**Instructions for the task**
Starting at the beginning of the material and ending at the line containing "svg-text: 14 is", rewrite the lines with "element" swapped for "item" and everything else left the same.

**Study material**
++++++++++
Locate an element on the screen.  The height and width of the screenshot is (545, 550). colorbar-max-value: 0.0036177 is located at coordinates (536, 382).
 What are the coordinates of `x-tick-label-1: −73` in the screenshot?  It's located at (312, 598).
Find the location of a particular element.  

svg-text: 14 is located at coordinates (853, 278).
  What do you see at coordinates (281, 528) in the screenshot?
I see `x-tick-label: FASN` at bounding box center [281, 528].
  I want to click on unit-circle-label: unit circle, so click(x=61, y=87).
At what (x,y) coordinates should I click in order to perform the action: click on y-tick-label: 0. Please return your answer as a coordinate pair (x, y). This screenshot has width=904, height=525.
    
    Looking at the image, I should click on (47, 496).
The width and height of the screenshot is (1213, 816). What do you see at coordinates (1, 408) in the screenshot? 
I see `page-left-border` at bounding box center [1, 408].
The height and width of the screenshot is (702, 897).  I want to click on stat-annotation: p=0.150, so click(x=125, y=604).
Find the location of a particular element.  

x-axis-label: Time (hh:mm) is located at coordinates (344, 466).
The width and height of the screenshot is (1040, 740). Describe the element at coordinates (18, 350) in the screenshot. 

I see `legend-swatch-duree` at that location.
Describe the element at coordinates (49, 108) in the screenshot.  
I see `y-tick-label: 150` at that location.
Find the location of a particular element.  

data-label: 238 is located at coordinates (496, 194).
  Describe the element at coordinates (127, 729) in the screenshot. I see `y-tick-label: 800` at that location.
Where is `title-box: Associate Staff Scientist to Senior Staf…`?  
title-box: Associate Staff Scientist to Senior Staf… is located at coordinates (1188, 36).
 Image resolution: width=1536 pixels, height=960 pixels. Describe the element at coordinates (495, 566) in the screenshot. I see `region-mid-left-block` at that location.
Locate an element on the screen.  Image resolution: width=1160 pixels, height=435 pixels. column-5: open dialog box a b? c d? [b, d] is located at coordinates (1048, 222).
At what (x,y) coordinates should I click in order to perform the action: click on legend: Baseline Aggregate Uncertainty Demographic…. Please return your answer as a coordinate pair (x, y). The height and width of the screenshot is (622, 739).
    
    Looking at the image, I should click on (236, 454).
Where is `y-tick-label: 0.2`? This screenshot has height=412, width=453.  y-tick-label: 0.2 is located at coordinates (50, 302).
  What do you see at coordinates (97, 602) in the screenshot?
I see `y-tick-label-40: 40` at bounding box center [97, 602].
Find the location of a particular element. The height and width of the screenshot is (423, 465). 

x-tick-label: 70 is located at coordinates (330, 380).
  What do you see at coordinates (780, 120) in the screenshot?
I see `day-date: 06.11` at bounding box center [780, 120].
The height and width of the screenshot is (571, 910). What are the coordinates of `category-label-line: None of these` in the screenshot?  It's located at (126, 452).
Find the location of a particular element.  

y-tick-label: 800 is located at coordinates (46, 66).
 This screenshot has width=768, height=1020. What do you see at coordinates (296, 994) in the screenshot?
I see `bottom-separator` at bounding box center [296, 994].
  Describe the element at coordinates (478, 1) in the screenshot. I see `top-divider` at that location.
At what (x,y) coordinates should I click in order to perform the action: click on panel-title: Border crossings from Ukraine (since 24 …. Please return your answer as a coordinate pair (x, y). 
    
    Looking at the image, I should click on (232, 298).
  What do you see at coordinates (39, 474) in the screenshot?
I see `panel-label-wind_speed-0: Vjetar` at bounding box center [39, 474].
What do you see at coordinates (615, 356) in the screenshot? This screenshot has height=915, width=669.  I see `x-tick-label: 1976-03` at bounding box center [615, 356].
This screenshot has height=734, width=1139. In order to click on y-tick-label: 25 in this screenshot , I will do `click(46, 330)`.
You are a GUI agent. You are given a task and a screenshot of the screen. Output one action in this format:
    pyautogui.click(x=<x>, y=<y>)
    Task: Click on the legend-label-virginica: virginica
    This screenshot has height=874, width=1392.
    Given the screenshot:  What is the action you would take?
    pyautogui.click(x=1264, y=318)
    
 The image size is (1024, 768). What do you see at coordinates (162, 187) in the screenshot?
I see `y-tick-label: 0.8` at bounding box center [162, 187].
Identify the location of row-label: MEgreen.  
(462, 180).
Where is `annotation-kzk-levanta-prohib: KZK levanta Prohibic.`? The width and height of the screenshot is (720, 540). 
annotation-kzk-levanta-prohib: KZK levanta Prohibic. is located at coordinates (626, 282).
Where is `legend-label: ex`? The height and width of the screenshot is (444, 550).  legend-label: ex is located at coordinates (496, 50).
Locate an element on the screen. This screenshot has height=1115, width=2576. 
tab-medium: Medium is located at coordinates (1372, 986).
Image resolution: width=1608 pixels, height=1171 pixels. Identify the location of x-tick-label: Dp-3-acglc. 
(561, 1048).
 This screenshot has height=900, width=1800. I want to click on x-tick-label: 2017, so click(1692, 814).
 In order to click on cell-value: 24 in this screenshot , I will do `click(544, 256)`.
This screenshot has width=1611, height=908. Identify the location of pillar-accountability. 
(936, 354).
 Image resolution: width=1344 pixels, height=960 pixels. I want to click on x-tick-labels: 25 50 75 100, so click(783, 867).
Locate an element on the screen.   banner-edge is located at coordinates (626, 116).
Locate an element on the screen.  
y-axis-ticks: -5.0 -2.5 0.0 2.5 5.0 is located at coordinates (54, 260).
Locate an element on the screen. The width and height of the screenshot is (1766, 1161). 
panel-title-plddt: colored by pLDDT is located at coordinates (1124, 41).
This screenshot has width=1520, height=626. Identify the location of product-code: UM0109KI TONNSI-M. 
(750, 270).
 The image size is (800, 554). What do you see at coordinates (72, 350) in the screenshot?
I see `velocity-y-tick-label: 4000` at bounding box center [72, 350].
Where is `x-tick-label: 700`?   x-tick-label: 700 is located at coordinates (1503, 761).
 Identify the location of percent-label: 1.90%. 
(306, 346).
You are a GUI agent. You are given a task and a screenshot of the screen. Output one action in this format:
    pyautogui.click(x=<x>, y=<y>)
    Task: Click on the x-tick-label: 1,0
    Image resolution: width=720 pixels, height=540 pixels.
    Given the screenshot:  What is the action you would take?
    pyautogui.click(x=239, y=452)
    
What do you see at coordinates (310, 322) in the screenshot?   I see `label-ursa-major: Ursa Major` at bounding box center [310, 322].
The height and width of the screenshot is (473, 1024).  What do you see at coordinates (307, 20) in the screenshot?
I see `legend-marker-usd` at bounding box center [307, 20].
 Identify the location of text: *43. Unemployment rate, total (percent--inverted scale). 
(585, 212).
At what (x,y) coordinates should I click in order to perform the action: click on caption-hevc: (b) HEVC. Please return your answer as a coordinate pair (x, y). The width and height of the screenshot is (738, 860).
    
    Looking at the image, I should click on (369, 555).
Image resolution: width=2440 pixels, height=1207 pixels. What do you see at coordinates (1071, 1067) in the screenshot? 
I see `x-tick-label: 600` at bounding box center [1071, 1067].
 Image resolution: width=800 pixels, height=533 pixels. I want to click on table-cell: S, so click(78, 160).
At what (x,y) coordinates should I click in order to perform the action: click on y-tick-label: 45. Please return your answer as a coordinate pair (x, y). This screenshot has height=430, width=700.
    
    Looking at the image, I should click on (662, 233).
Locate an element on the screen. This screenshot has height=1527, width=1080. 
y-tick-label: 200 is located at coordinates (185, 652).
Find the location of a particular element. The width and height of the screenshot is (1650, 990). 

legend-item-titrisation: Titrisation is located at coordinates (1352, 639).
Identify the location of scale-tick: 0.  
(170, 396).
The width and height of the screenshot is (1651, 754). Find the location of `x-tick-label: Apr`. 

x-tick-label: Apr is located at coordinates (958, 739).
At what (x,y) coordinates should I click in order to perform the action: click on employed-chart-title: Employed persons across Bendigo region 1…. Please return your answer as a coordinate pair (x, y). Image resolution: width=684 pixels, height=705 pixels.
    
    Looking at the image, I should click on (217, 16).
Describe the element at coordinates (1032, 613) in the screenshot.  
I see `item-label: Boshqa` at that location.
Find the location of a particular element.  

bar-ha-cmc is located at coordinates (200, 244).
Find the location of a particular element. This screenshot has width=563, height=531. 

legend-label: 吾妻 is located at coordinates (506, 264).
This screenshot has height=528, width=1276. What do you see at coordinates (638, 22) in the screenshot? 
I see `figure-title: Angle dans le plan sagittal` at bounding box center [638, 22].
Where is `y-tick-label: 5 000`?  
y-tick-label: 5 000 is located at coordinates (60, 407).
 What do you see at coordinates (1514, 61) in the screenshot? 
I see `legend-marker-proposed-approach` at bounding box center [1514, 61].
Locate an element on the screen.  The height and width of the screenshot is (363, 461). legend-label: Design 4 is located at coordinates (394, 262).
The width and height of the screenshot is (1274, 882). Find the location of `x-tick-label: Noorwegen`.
++++++++++
**Problem solution**
Locate an item on the screen.  The height and width of the screenshot is (545, 550). colorbar-max-value: 0.0036177 is located at coordinates (536, 382).
 What are the coordinates of `x-tick-label-1: −73` in the screenshot?  It's located at (312, 598).
Find the location of a particular item.  

svg-text: 14 is located at coordinates (853, 278).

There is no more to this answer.